Dataset records:

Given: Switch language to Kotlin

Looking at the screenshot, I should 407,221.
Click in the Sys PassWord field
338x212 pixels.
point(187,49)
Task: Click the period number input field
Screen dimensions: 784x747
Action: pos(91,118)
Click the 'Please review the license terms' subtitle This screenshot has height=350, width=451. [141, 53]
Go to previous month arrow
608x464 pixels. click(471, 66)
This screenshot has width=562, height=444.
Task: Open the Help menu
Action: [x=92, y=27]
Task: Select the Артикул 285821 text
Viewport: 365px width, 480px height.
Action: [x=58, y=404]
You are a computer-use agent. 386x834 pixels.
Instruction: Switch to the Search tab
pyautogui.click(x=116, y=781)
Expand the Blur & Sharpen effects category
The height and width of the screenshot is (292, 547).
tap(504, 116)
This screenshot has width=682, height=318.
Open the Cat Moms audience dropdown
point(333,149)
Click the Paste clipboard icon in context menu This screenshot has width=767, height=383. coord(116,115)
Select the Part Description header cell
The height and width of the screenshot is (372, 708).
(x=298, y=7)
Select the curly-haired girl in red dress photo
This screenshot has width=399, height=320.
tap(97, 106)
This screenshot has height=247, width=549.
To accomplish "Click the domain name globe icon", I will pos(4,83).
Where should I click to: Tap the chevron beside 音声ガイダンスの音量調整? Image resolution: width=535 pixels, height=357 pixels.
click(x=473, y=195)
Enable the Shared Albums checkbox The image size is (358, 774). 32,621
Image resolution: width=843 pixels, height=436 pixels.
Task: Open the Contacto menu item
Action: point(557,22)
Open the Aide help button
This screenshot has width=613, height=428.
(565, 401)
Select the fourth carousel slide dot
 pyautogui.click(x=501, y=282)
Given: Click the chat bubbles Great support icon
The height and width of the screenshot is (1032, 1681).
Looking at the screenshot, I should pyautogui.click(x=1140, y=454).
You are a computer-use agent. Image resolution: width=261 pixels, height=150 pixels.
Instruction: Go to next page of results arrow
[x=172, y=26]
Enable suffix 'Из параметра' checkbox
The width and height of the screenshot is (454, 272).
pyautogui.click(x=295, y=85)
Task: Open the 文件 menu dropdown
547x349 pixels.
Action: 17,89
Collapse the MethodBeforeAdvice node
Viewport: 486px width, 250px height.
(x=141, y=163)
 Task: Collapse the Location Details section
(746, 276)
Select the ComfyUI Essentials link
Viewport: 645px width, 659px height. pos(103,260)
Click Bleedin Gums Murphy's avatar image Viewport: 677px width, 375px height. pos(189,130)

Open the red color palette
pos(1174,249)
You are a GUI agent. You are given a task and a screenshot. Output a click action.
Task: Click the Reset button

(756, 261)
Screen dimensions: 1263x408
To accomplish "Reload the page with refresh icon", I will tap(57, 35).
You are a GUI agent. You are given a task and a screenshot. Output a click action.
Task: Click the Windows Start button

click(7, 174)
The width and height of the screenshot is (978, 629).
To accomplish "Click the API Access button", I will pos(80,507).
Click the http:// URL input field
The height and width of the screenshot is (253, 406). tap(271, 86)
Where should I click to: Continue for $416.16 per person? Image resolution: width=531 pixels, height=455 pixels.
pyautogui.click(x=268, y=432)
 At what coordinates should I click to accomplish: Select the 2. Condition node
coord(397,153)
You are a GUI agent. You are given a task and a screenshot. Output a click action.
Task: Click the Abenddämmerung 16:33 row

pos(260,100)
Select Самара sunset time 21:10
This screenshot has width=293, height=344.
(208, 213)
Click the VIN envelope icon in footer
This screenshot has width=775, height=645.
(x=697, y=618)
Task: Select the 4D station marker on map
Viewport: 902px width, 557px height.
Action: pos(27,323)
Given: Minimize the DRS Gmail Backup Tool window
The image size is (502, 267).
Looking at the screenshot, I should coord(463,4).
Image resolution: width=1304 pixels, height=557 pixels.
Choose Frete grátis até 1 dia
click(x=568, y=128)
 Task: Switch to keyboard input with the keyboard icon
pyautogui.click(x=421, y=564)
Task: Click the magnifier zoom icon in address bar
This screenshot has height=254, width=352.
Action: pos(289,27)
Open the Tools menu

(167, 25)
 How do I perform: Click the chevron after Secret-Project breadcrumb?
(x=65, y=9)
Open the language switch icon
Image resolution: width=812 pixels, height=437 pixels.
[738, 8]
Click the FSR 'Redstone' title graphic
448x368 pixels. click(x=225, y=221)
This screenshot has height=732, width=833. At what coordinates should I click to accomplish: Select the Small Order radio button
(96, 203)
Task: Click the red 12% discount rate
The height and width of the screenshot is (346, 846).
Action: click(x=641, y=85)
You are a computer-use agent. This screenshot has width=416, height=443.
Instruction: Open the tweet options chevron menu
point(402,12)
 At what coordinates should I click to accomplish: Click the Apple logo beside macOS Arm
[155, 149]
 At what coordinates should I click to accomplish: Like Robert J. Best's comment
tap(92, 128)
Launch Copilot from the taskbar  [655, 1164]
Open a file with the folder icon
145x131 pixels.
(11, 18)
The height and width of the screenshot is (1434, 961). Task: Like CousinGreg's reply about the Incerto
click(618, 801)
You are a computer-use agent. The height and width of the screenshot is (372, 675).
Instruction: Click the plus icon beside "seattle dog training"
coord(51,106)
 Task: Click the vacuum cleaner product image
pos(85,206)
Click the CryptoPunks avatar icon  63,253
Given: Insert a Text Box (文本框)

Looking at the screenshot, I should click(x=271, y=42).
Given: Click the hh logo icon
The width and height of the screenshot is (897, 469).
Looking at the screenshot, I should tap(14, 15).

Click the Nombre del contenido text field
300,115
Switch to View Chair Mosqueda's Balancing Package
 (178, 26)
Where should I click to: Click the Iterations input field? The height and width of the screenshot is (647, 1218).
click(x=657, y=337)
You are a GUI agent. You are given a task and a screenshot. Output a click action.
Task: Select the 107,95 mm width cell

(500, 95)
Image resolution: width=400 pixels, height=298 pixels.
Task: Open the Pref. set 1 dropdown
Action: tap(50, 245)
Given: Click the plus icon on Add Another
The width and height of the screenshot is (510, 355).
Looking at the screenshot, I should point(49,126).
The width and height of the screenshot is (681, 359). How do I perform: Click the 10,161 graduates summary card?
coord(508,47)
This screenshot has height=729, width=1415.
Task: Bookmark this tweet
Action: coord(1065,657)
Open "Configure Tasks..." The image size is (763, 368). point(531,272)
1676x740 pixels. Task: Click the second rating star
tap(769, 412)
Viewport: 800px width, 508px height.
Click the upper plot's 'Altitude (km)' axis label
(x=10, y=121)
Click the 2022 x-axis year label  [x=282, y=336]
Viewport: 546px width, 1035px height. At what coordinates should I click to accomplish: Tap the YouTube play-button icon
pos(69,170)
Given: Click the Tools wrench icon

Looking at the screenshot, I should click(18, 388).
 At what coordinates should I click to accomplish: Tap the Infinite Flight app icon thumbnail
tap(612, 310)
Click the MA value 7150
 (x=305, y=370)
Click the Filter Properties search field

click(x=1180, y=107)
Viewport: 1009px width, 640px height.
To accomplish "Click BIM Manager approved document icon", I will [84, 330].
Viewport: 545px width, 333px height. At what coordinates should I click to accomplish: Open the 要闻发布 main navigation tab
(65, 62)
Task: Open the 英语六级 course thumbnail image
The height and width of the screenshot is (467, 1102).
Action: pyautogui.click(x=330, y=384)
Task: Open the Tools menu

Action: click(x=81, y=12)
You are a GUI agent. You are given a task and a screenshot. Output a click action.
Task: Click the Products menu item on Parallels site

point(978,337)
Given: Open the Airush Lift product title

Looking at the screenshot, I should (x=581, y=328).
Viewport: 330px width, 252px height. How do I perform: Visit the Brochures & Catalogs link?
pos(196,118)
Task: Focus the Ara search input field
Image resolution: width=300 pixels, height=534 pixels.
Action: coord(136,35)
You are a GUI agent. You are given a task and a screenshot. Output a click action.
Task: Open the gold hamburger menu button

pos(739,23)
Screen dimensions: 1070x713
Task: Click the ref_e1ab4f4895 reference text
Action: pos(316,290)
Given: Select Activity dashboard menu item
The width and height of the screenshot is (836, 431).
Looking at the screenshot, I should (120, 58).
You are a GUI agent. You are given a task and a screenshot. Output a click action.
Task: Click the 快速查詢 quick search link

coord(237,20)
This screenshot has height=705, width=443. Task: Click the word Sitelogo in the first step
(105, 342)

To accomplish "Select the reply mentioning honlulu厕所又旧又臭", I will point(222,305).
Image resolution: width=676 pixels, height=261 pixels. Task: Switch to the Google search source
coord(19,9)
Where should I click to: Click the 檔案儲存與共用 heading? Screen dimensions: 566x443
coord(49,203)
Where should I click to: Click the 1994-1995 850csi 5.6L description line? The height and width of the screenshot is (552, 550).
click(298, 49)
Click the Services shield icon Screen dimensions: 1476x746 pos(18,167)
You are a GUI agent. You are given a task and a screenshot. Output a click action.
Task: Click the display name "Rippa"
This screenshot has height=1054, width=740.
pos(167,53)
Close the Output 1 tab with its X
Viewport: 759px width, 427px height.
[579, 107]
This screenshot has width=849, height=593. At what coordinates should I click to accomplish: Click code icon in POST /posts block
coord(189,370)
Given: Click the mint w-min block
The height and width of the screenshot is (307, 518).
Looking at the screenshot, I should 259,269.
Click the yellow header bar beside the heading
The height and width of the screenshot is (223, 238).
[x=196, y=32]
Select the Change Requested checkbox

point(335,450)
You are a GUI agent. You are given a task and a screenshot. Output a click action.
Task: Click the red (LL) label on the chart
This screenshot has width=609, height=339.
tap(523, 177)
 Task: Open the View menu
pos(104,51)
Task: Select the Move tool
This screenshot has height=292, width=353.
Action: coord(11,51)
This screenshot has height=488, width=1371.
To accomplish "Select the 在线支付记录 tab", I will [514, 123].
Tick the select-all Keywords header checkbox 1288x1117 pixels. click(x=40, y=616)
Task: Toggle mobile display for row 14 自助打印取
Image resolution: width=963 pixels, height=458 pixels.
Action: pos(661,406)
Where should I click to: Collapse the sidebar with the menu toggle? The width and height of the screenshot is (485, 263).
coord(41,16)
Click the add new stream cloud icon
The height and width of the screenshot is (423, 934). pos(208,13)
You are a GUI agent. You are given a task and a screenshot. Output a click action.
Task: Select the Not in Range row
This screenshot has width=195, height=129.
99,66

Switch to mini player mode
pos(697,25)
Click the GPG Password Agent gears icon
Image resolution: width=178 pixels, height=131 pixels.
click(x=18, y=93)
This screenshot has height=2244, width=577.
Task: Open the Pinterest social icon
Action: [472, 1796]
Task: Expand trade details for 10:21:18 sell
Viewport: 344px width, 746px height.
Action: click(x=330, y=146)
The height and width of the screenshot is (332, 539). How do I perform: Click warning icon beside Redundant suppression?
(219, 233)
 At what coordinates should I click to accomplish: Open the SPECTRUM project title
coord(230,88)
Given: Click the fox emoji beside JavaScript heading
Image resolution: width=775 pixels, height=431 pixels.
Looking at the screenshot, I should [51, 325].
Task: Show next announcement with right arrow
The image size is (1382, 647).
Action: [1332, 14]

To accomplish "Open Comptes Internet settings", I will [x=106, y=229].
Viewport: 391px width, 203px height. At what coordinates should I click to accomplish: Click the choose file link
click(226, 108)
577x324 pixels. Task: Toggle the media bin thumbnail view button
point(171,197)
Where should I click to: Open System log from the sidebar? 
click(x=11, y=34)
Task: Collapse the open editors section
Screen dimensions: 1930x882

Work to complete: The required answer is the run of lines above, starting at the line with "The height and width of the screenshot is (223, 238)." and ending at the line with "This screenshot has height=488, width=1371.", reproduced exactly with both ends.

Response to the task:
The height and width of the screenshot is (223, 238).
[x=196, y=32]
Select the Change Requested checkbox

point(335,450)
You are a GUI agent. You are given a task and a screenshot. Output a click action.
Task: Click the red (LL) label on the chart
This screenshot has width=609, height=339.
tap(523, 177)
 Task: Open the View menu
pos(104,51)
Task: Select the Move tool
This screenshot has height=292, width=353.
Action: coord(11,51)
This screenshot has height=488, width=1371.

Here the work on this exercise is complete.